_TEKS YANG DIBERIKAN_.
- - -
Suara Jelata – Sebagaimana diketahui, lembaga pendidikan merupakan tempat yang efektif untuk membentuk karakter melalui penanaman nilai-nilai universal bagi setiap individu yang terlibat di dalamnya. Penanaman nilai ini memiliki banyak bentuk, kegiatan, sikap, perilaku, pola pikir yang melibatkan seluruh anggota komunitas atau warga sekolah.
Dengan kata lain, implementasi pendidikan karakter di sekolah perlu utuh dan komprehensif yang melibatkan banyak orang. Semakin banyak komponen yang terlibat, akan menjadikan pendidikan karakter tersebut lebih membumi. Pendidikan karakter tidak dapat dilaksakanan secara parsial namun perlu simultan dengan melibatkan semua komponen di satuan pendidikan tersebut maupuan di lingkungan sekitar.
Pembelajar kompeten
Membentuk karakter peserta didik sebagai pembelajar yang kompeten tidak akan terwujud apabila lingkungan pendidikan belum ramah bagi efektivitas proses belajar di sekolah. Prestasi akademis maupun non akademis peserta didik tidak akan meningkat dengan pesat bila lingkungan sosial dan budaya yang membentuk kultur pembelajaran di lingkungan sekolah belum terbangun.
- - -
_YANG DIHARAPKAN_. Tuliskan ulang tanpa perubahan bagian teks tentang pendidikan karakter, dimulai dari bagian yang memuat "Dengan kata lain, implementasi" dan berhenti setelah "sekolah belum terbangun.". Data di bawah ini diambil dari sumber lain.

_DATA TERSEDIA_.
- - -
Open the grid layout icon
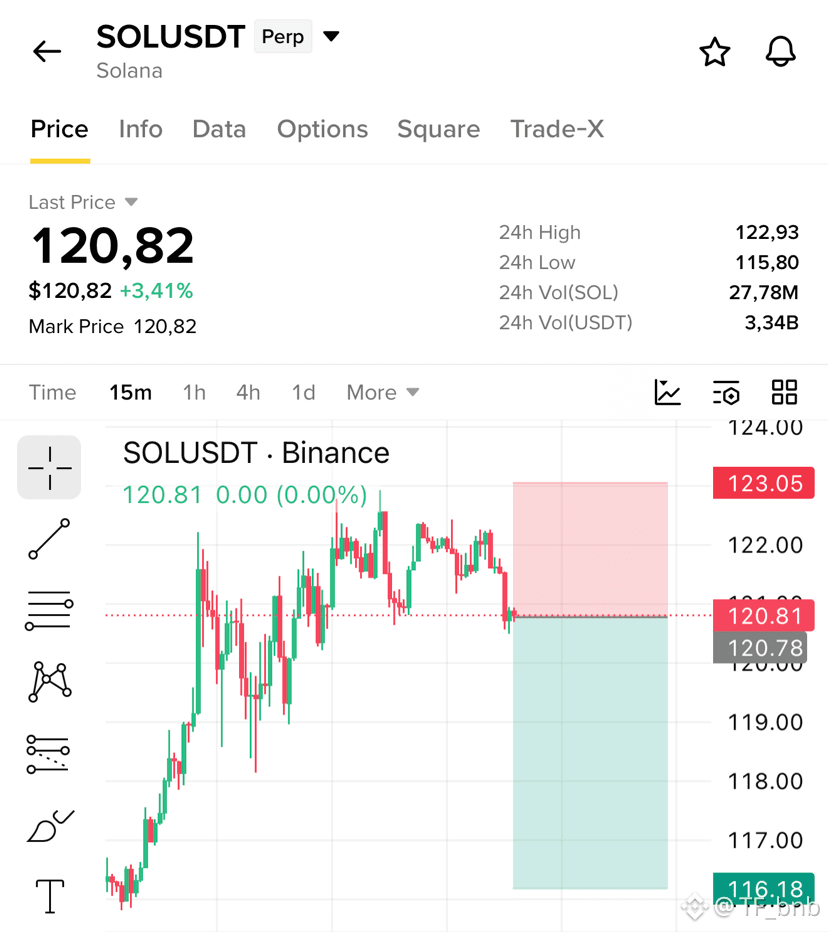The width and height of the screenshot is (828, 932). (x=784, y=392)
- - -
_JAWABAN YANG DIHARAPKAN_.
Dengan kata lain, implementasi pendidikan karakter di sekolah perlu utuh dan komprehensif yang melibatkan banyak orang. Semakin banyak komponen yang terlibat, akan menjadikan pendidikan karakter tersebut lebih membumi. Pendidikan karakter tidak dapat dilaksakanan secara parsial namun perlu simultan dengan melibatkan semua komponen di satuan pendidikan tersebut maupuan di lingkungan sekitar.
Pembelajar kompeten
Membentuk karakter peserta didik sebagai pembelajar yang kompeten tidak akan terwujud apabila lingkungan pendidikan belum ramah bagi efektivitas proses belajar di sekolah. Prestasi akademis maupun non akademis peserta didik tidak akan meningkat dengan pesat bila lingkungan sosial dan budaya yang membentuk kultur pembelajaran di lingkungan sekolah belum terbangun.